> **Material to process**:
········
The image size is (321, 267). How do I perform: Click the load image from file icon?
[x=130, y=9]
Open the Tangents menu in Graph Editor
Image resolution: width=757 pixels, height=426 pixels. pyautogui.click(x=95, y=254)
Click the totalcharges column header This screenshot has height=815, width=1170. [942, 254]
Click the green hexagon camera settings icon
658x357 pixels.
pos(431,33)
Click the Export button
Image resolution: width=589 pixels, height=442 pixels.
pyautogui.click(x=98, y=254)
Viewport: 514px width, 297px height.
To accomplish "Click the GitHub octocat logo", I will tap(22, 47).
········
Copy out every entry exactly.

> **Exercise answer**:
The image size is (321, 267). How do I perform: Click the load image from file icon?
[x=130, y=9]
Open the Tangents menu in Graph Editor
Image resolution: width=757 pixels, height=426 pixels. pyautogui.click(x=95, y=254)
Click the totalcharges column header This screenshot has height=815, width=1170. [942, 254]
Click the green hexagon camera settings icon
658x357 pixels.
pos(431,33)
Click the Export button
Image resolution: width=589 pixels, height=442 pixels.
pyautogui.click(x=98, y=254)
Viewport: 514px width, 297px height.
To accomplish "Click the GitHub octocat logo", I will tap(22, 47).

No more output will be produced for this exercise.